Winter cold makes me clot quicker.
I go the other way! Very odd, but the last two summers and in previous hot summers I’ve had to take increased amounts of warfarin and then had to decrease again in September. I’m quite stable over the winter. I do stay hydrated But have always wondered if there was more vitamin K in our veggies during the summer. The food might be fresher as it’s often sourced more locally in the summer.
I do yes.get such pain build up when overheat and have to fan myself and remove some clothing.I ache so much more and at times feel so ill so rest it out and do what I can when feel recovered.Rain today so should be little cooler
Hubby and I have a coffee sat outside, once the Carers have got him up, and then back indoors for the rest of the day with fans on.
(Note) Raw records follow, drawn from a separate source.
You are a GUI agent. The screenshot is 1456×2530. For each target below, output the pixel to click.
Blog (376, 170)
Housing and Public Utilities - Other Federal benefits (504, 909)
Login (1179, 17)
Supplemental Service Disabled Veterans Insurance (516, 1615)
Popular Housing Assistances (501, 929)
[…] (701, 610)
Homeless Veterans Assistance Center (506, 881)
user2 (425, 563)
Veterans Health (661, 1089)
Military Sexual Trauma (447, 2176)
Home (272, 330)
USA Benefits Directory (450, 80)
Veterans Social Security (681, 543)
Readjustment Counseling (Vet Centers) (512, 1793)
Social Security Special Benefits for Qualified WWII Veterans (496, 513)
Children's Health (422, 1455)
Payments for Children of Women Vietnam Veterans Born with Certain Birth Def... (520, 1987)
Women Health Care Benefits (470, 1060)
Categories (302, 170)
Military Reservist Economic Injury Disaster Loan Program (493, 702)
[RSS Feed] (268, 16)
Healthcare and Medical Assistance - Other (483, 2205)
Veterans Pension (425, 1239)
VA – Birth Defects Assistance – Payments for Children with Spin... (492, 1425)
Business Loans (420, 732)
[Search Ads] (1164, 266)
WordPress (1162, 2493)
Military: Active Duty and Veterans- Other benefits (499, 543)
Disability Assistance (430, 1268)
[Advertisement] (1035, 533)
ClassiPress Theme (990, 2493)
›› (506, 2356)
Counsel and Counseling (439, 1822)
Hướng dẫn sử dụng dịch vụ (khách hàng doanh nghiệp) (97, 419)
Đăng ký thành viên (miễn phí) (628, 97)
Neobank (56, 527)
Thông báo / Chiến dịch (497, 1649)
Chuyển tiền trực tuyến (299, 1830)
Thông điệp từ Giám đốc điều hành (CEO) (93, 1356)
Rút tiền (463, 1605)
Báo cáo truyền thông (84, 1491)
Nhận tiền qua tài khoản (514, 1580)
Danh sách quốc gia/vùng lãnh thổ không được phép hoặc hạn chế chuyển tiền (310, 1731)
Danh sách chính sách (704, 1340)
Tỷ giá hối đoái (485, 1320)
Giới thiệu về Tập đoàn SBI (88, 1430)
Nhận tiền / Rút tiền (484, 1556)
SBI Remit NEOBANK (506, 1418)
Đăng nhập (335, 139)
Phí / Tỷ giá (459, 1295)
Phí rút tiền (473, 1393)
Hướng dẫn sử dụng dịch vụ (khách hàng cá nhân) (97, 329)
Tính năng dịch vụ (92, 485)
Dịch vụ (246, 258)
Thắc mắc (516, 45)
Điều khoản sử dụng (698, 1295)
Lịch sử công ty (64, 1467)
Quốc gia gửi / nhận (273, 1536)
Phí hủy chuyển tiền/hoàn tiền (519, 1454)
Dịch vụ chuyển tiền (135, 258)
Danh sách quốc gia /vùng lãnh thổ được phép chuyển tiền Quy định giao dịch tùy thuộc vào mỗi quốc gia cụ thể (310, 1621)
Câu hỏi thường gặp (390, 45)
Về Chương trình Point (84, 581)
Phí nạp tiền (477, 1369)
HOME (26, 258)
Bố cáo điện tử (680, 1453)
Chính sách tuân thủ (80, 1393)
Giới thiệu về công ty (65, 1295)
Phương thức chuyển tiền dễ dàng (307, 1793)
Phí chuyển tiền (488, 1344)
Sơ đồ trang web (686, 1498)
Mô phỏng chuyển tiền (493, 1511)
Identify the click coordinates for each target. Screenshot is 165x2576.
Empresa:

Boring but better than feeling so poorly!!
My diagnosising hematologist told me to "drink by the clock" not by thirst, as blood has already begun to thicken by the time you get thirsty. Staying consistent is best
. And remember hydration does not equal sodas and other high sugar drings. hydration equals water!
Thank you for asking this question. I didn’t realize that the heat may be an issue. I have SLE too so I thought it was always the problem. Although I hear the guidance regarding hydration I guess it just didn’t really penetrate my brain! I’m going to do better - I am exhausted and in a lot of pain which is how I spend my summer.
As I’ve got older I find the heat more difficult to cope with, don’t even sunbathe all day now. I’ve had two lots of skin cancer, prob due to putting olive oil on as a teenager!
I can’t remember where I read or watched it but research has shown a glass of milk rehydrates you more than water. Won’t help me as really don’t like milk!
J
I love the hot weather, psychologically, but it makes me feel awful, physically. In addition to APS, I also have POTS and it makes my orthostatic issues worse.
Yes, hot weather makes me feel awful!
I used to be a typical sun worshipper but I have to be careful now. As soon as my hands feel numb I get hosed down. Usually that works but if not I get into the shade. I blame mine on MS though and not APS. MS and heat aren’t a good combination.